Metahistória, metavida

... - Eu não queria ter dito tudo isso.

- Me desculpa!

Quando as marcas em meu rosto começaram a dar os primeiros sinais, foi quando comecei a me preocupar, não é fácil ter trinta anos e ainda estar morando com os pais, não ter como ganhar a própria vida e ainda alimentar sonhos de escrever algo brilhante que não seja descartado como mera mercadoria que se compra em um hipermercado.

Foi então que comecei a me livrar de tudo o que fosse descartável, iniciando pelas embalagens plásticas, peguei um saco grande onde coubesse o descartado e comecei o trabalho, as sacolas pareciam não ter fim, passei semanas vasculhando os armários e todos os cantos, à procura de possíveis fugitivas, terminado o trabalho inicial passei aos objetos maiores, garrafas, potes plásticos e tudo mais.

Feito isto, meu coração ainda não estava em paz, algo me inquietava, eu não conseguia dormir à noite; num impulso irresistível saí às ruas e ia de casa em casa recolhendo os objetos descartáveis dos vizinhos, tarefa que me tomou muito tempo, um ano para ser mais preciso, mesmo assim algo ainda me atormentava, lembrei de quão grande era o mundo e de quantas coisas descartáveis estavam escondidas pelos cantos, tive consciência que minha tarefa estava apenas começando.

... Com a cabeça vazia, como escrever uma história?
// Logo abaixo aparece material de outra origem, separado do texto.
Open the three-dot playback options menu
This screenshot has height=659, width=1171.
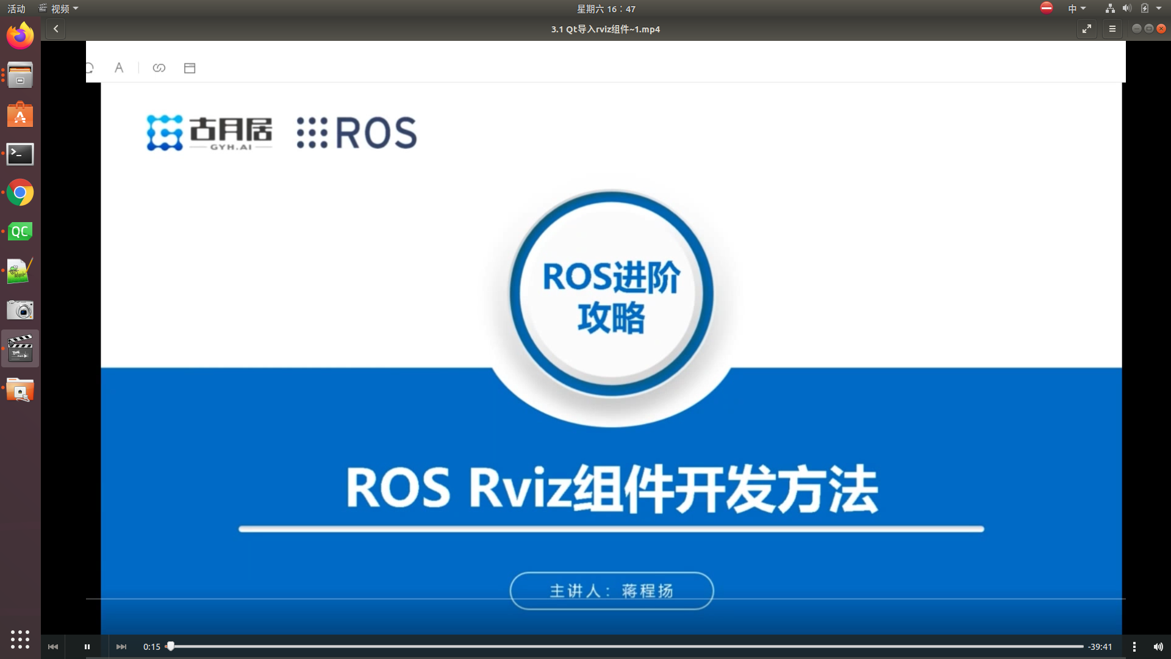point(1134,647)
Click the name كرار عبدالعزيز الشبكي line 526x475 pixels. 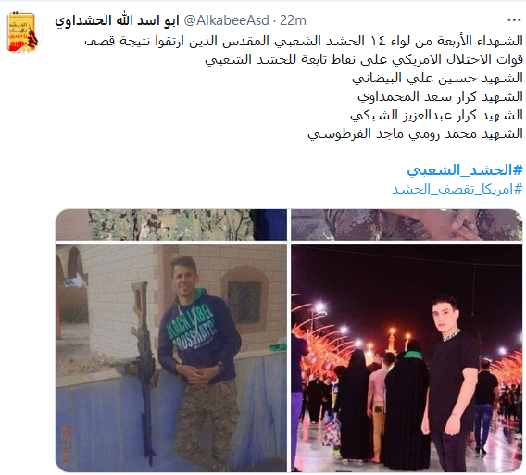[436, 115]
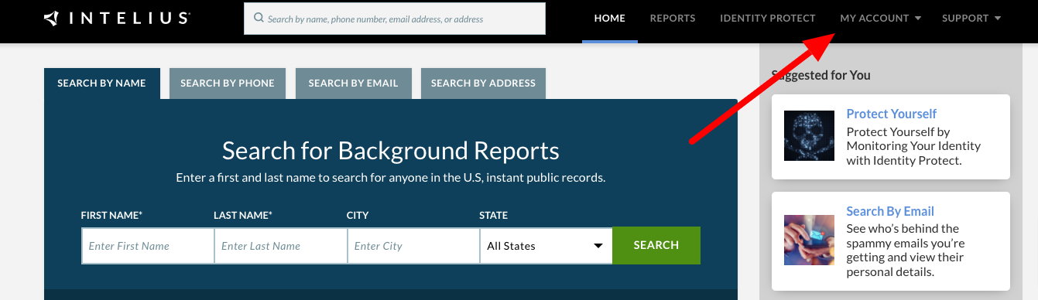The image size is (1038, 300).
Task: Open the My Account dropdown arrow
Action: (x=918, y=19)
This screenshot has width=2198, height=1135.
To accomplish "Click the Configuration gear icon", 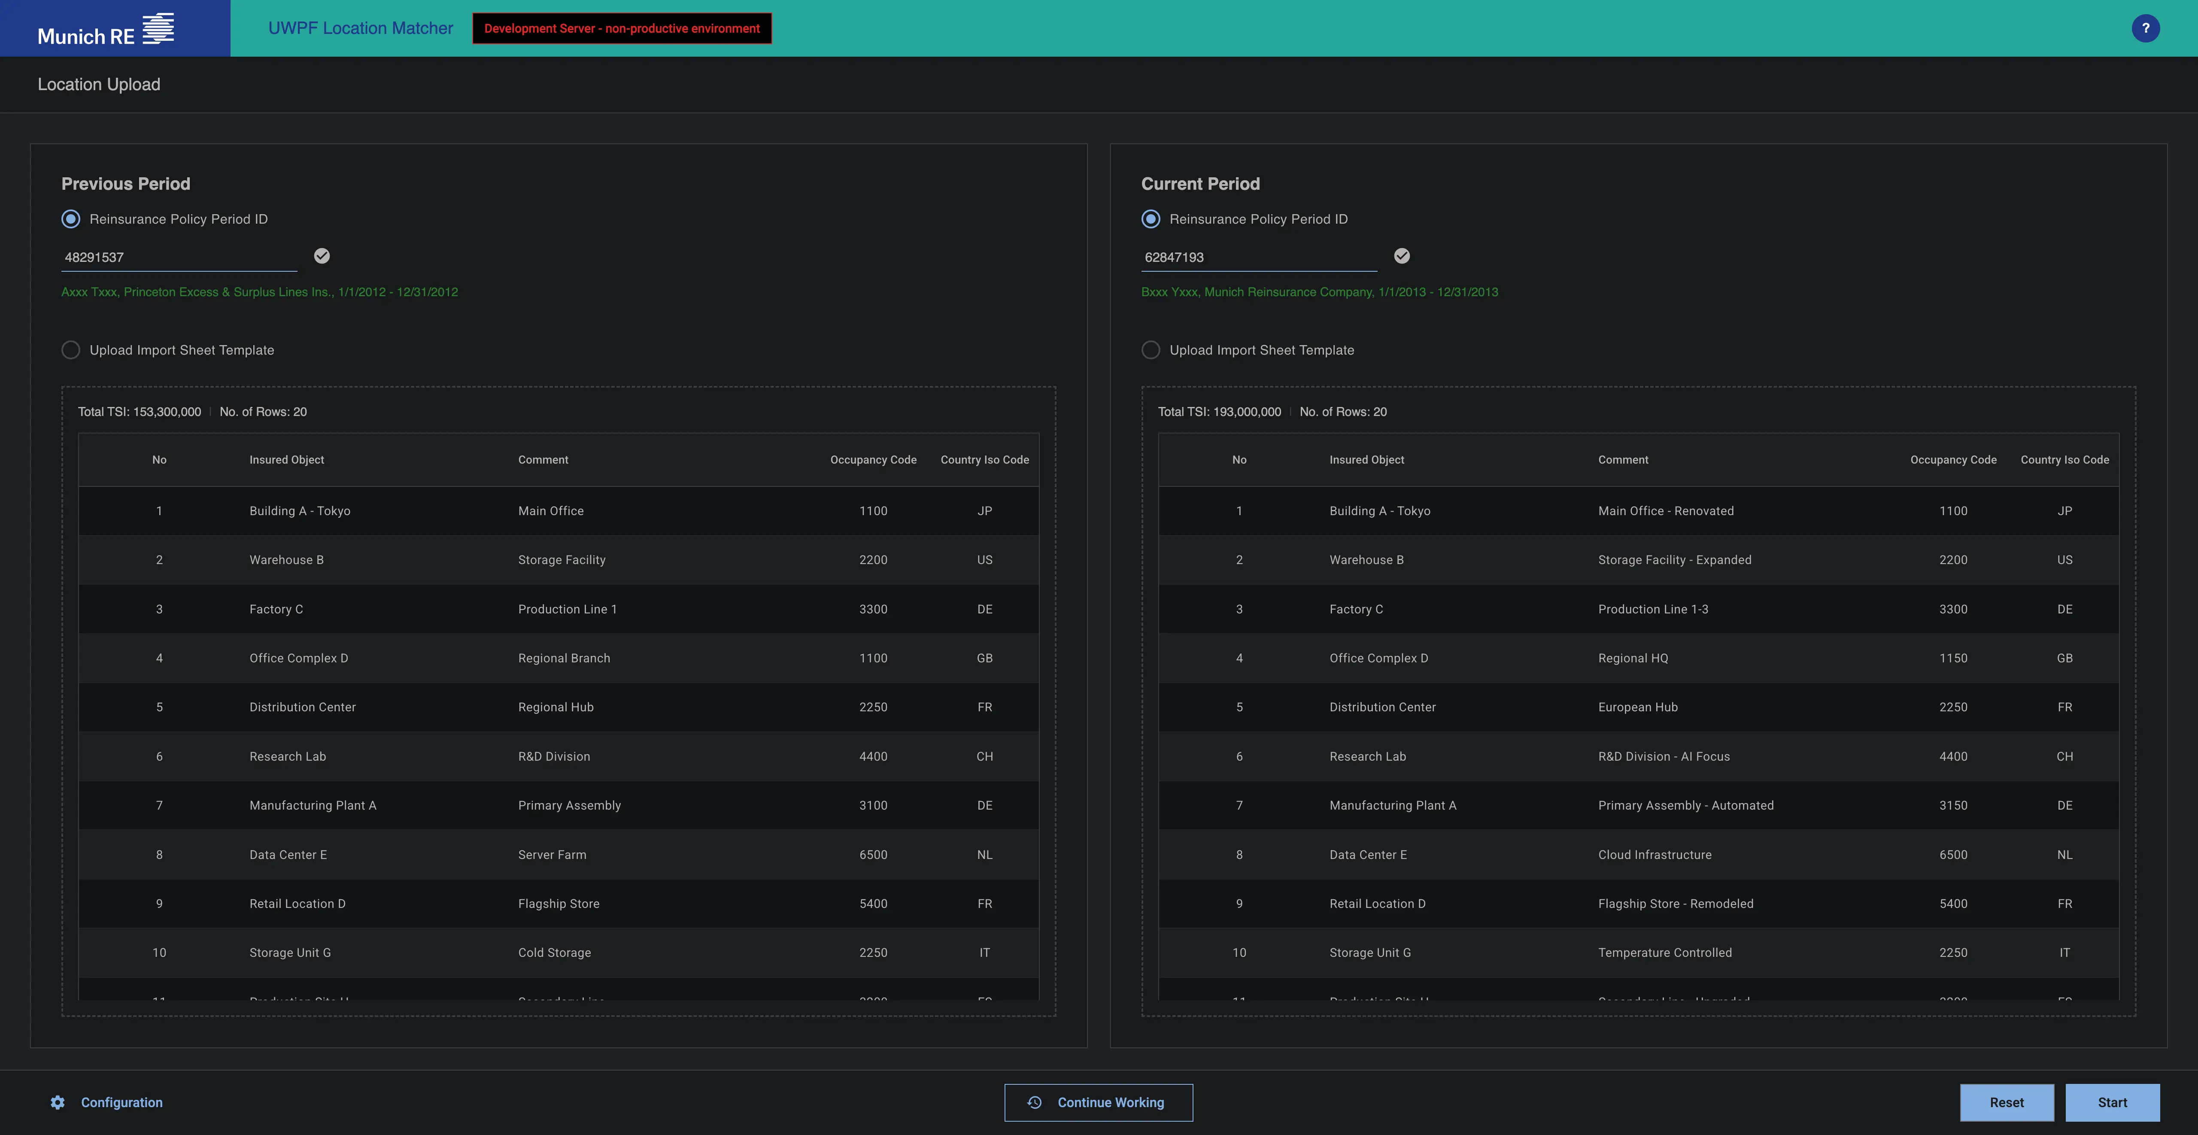I will (x=57, y=1103).

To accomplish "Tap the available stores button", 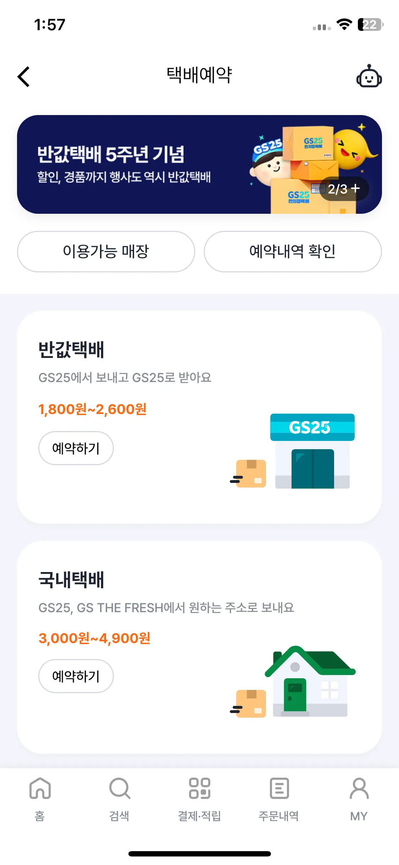I will pyautogui.click(x=106, y=251).
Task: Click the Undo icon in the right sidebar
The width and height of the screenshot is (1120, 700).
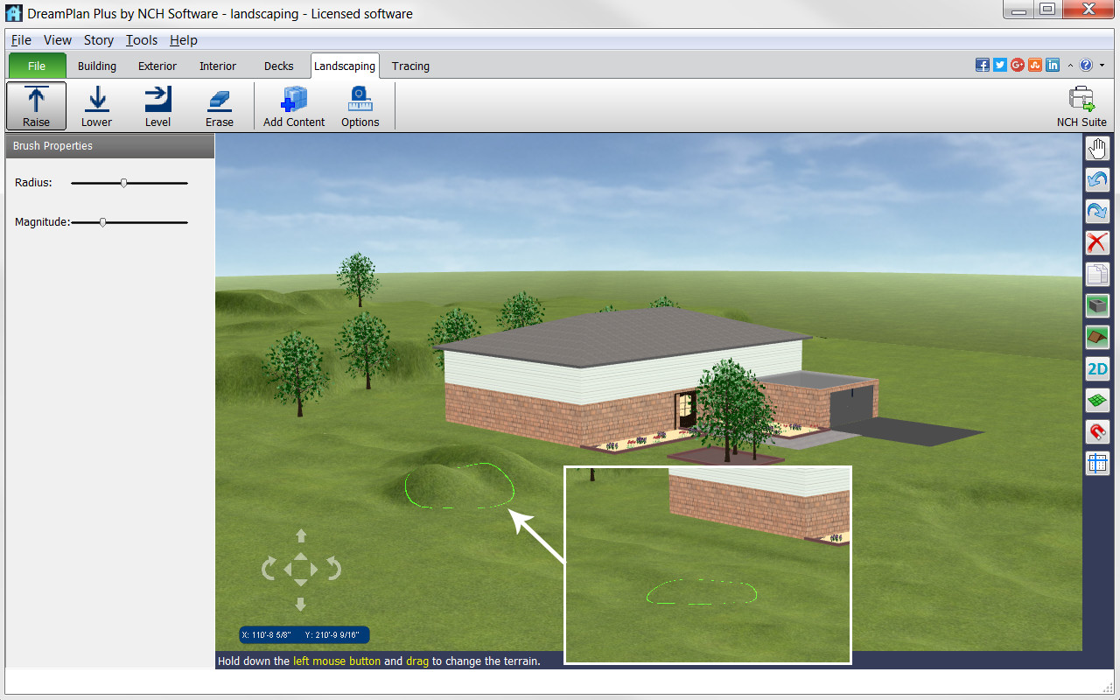Action: coord(1097,179)
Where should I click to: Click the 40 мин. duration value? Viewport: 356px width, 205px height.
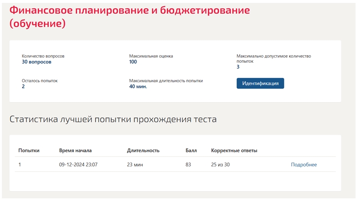(x=138, y=87)
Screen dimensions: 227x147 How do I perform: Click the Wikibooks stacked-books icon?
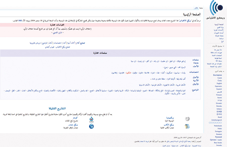point(187,126)
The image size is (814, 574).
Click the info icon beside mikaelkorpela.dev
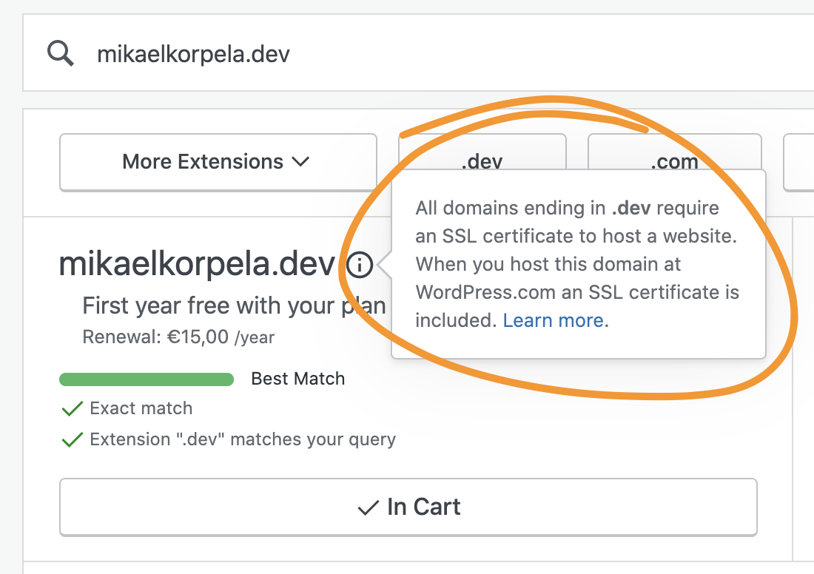(359, 265)
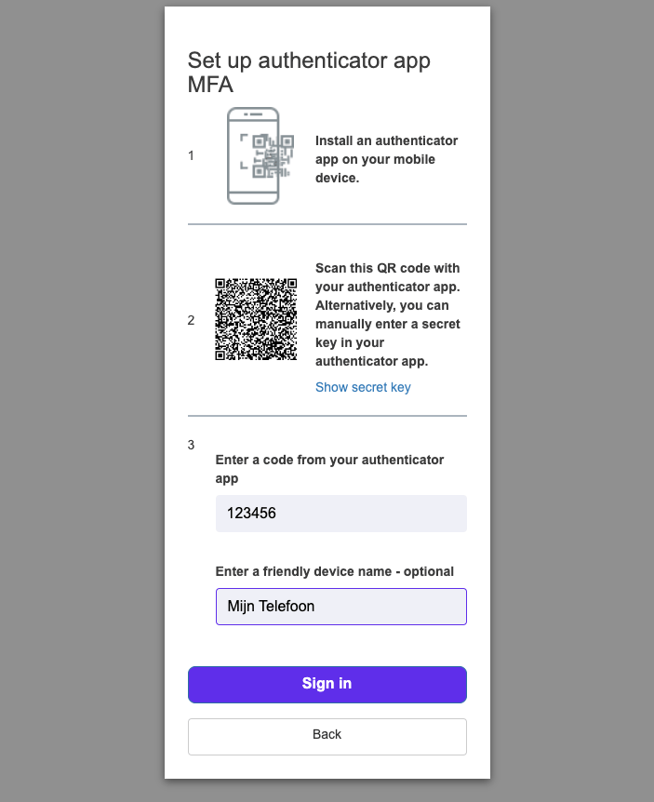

Passei semanas, meses envolto em um hiato criativo; foi uma faze difícil, tomado por um redemoinho de tarefas cotidianas não havia espaço para criar uma representação da própria vida, apenas acompanhava os ponteiros do relógio, mimetizando-o refazia meu itinerário num devir contínuo e exaustivo que, a cada dia me presenteava com mais um fio de cabelo branco e mais um sulco na face.

Um ônibus lotado pode ser inspirador? Apertar botões de uma máquina? Pois esses eram os venenos que intoxicavam meu corpo e faziam com que minha mente não funcionasse adequadamente, bem, talvez adequadamente aos interesses dos que me dominavam, mas não aos meus.

Cheguei em casa e depois de tanto tempo envolto pela vida, mas não na vida, resolvi tomar uma atitude e desconstruir o mundo, pelo menos o meu, comecei a realizar todas as tarefas de maneira invertida, dormir de dia, sair à noite, almoçar de madrugada, dar tchau quando encontrava alguém.

A grande idéia surgiu como decorrência desta atitude invertida, descobri que era preciso viver, para poder escrever uma estória, mas uma estória que começasse pelo fim e que retrata alguém que tenta se livrar das pessoas e das coisas que a faz sofrer, desta maneira invertendo a existência; pois começamos jovens e felizes, acabando velhos, tristes, frustrados por não termos conseguido escrever a grande obra de nossas vidas.

Só então consegui escrever uma estória que precedesse a existência, mas não sem antes pedir desculpas.